Thursday, November 11, 2010

  • Thursday, November 11, 2010
  • Elder of Ziyon
From Time:
The Nov. 3 assassination of Mohammad Namnam looked pretty much exactly like the fiery deaths of a lot of other Islamic militants in the Gaza Strip over the years. He was making his way in broad daylight through the tattered streets of Gaza City when his sedan turned into a fireball. The missile arrived from an Israeli helicopter hovering so far away that onlookers at first thought the explosion was a car bomb.

The death was not routine, however. Israel has refrained for months from assassination by missile, just as Hamas, the fundamentalist militant group that rules the Gaza Strip, has held back from launching homemade rockets into Israel. And the dead man was a senior operative not of Hamas but of another, more extreme militia called the Army of Islam. Namnam, a senior commander of the group some analysts describe as linked to al-Qaeda, was tracked and killed after Israeli security operatives learned that he was preparing a terror attack on U.S. forces stationed in the Sinai Desert not far from coastal Palestinian enclave ruled by Hamas.
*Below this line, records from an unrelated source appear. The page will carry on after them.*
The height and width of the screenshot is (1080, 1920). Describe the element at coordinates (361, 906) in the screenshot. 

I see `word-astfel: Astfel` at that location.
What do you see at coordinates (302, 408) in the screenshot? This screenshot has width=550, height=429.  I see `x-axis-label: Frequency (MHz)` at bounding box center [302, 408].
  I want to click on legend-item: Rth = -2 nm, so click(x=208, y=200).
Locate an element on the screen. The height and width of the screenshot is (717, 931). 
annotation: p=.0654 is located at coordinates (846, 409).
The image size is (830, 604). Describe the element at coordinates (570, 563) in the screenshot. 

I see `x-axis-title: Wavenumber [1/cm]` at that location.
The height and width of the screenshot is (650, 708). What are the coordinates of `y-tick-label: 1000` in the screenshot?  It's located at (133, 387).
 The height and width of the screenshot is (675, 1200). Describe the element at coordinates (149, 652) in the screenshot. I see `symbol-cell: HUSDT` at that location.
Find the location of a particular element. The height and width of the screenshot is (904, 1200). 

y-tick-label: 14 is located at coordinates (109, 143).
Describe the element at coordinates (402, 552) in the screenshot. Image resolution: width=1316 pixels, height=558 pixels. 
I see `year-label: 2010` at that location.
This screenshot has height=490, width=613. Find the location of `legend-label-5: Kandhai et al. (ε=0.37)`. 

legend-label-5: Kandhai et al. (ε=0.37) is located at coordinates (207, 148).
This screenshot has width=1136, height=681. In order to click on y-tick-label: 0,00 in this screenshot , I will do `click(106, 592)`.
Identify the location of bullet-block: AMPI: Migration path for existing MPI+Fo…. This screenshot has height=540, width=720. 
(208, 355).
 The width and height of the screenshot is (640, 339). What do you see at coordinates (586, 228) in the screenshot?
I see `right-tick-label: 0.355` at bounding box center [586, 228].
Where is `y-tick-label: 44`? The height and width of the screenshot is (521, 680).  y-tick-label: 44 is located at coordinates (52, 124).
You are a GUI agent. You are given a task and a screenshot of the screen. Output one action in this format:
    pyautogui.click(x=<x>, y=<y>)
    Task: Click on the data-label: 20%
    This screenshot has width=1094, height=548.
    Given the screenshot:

But the most striking element of the operation was the source of the tip: Egyptian intelligence gleaned news of the plot from Army of Islam operatives captured earlier in the Sinai. Egyptian security forces work to interdict arms and explosives on smuggling routes that run across the vast expanse from Sudan to Gaza. But sharing the intelligence on Namnam with their Israeli counterparts marked a level of Egyptian cooperation not seen by the Jewish state in years. "Egypt is helping much more," a security source in the region tells TIME.

The Army of Islam plot was aimed at the northern base, called El Gorah, about a dozen miles west of Gaza, apparently hoping to kill Americans. U.S. forces account for almost 700 of the approximately 1,600 military personnel assigned to the Multnational Force and Observers (MFO). Normand St. Pierre, head of the MFO office in Cairo, says Israel and Egypt share responsibility for the forces' security. "The relationship between the countries is really up to them, and I think they know things work better when they cooperate," St. Pierre told TIME, adding that he knew of no specific threat to El Gorah.
There has always been a huge disconnect between how Egypt acts towards Israel in public and in private. Some of the low-key ties are mandated by the peace agreement and by trying to please the US, but even Egypt knows that Israel is a reliable partner for Egypt's security.